- Capturing as much reality as possible. This is the untapped potential of the big-data revolution in business. It is also the critical benefit of “creating feedback loops”.
- Representing reality with as little transformation as possible. Graph databases, naturally.
- A deep concept of data provenance, meaning that attached to each piece of data is everything you may want to know about how it came to be. This is really applying the graph database concept to individual pieces of data, be they input, imported or calculated.
- A related concept is deep versioning of code, data and processes. This enables agility in business processes and avoids further complicating exceptions due to institutional amnesia.
- Visualization as an exploration of data, process and human interaction. See exceptions sticking out farther than their cohorts. 3D density and sparsity shows positive and negative space. Graphs don’t have one representation; play with the levers to change perspectives, change the domain and compare to the past.
- Pervasive predictions and recommendations. This takes the modern approach of “look at a ton of data” rather than complex algorithms. Predict the data that is needed by the shop foreman at 12pm because it’s what has been requested in the past. In a graph database, paths become well worn like hiking trails, showing what activities and people successfully resolved the problem.

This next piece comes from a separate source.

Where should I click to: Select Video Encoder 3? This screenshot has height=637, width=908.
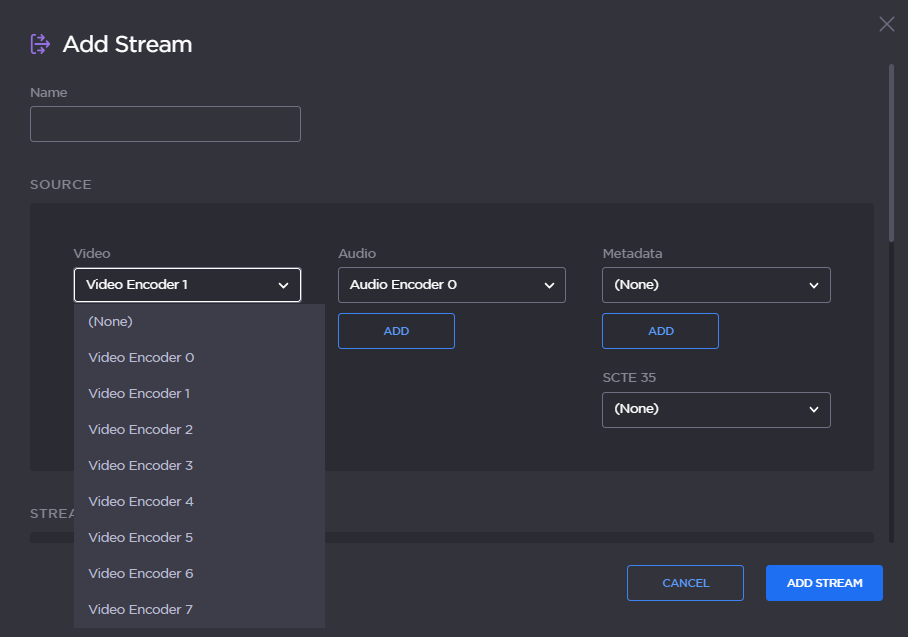click(x=140, y=465)
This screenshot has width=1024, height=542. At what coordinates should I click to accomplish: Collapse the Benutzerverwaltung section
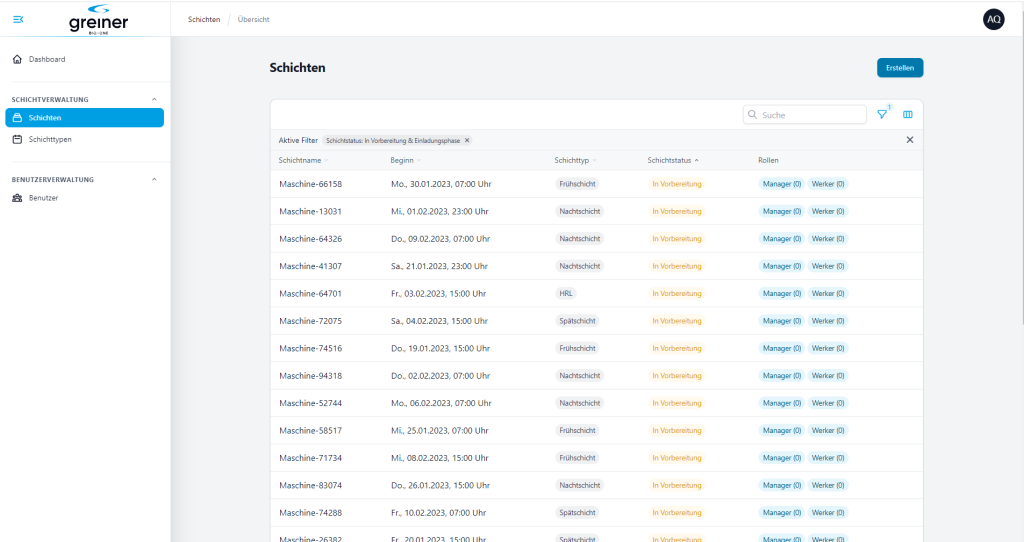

Still, I see friction. This is a resilient system that helps people fit software processes to the business needs. But it’s only an aid. Business won’t run on auto-pilot. Repeatable, accountable actions will always be necessary. Rule-breaking exceptions always happen, even with a system designed to minimize them. And there will be plenty of counter-examples where minimizing exceptions will destroy some competitive aspect of the company.
What would emerge? Some things like running an entire production facility from your phone because the system can anticipate patterns and predict needs. It then feeds you only what you likely need to know, with links for more details. Eventually the body of knowledge includes a good number of exceptions and the path to resolution gets recorded (and thus reinforced) time and again.